First-Trimester Antibiotic Use for Urinary Tract Infection and Risk of Congenital Malformations.

IMPORTANCE

Clinical guidelines recommend screening and treating bacteriuria in early pregnancy given that urinary tract infections (UTIs) can cause serious maternal and neonatal consequences. Evidence regarding antibiotic exposure during early pregnancy and risk of congenital malformations is limited and inconsistent.

OBJECTIVE

To compare the risk of congenital malformations following first-trimester exposure to different antibiotic agents used to treat UTI.

DESIGN, SETTING, AND PARTICIPANTS: This population-based cohort study included commercially insured pregnant individuals aged 15 to 49 years who were treated for UTI and linked liveborn infants in the Merative MarketScan Commercial Database (2006-2022).

EXPOSURE

First-trimester antibiotic prescription fill of nitrofurantoin, trimethoprim-sulfamethoxazole (TMP-SMX), fluoroquinolones (ciprofloxacin, levofloxacin, ofloxacin), and β-lactams to treat UTI.

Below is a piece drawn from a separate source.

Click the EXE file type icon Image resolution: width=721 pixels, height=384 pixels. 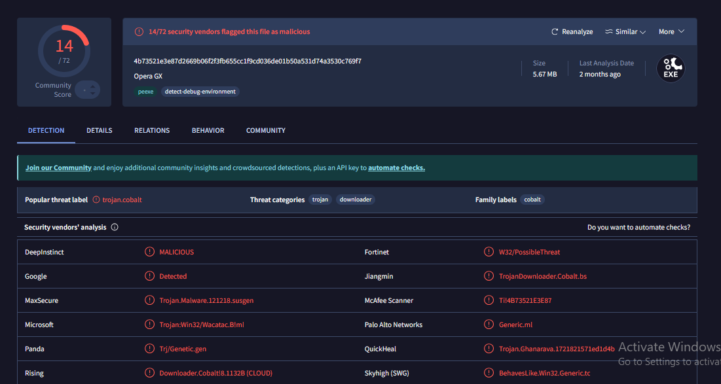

MAIN OUTCOMES AND MEASURES

Congenital malformations (any and by organ system) were identified using validated algorithms based on diagnosis codes up to 365 days after birth. Log-binomial regression models were used to estimate propensity score-weighted risk ratios (RRs) and risk differences.

RESULTS

The cohort of 71 604 eligible pregnancies (median maternal [IQR] age, 30 [27-34] years) included 42 402 (59.2%) nitrofurantoin-exposed, 3494 (4.9%) TMP-SMX-exposed, 3663 (5.1%) fluoroquinolone-exposed, and 22 045 (30.8%) β-lactam-exposed individuals. Median (IQR) gestational age differed by antibiotic (nitrofurantoin, 62 [45-77] days; TMP-SMX, 26 [13-59] days; fluoroquinolones, 18 [9-27] days; β-lactams, 63 [48-77] days). The absolute risk of any malformation was 19.8 (95% CI, 18.0-21.8) per 1000 infants for β-lactams, 21.2 (95% CI, 19.9-22.7) per 1000 infants for nitrofurantoin, 23.5 (95% CI, 18.8-28.9) per 1000 infants for fluoroquinolones, and 26.9 (95% CI, 21.8-32.8) per 1000 infants for TMP-SMX. After accounting for confounding, risk of any congenital malformation was higher for TMP-SMX (RR, 1.35; 95% CI, 1.04-1.75) but similar for nitrofurantoin (RR, 1.12; 95% CI, 1.00-1.26) and fluoroquinolones (RR, 1.18; 95% CI, 0.87-1.60) compared with β-lactams. TMP-SMX was associated with increased risk of severe cardiac malformations (RR, 2.09; 95% CI, 1.09-3.99), other cardiac malformations (RR, 1.52; 95% CI, 1.02-2.25), and cleft lip and palate (RR, 3.23; 95% CI, 1.44-7.22) compared with β-lactams; however, for these specific malformations, the corresponding risk difference estimates included the null. Risk of other malformation types did not differ by agent, although some estimates were imprecise. Results were generally consistent across sensitivity analyses.

CONCLUSIONS AND RELEVANCE

In this cohort study of first-trimester antibiotic exposure, the risk of any malformation, severe cardiac malformation, other cardiac malformation, and cleft lip and palate was higher for infants exposed to TMP-SMX vs β-lactam antibiotics. No elevated risk was observed for nitrofurantoin.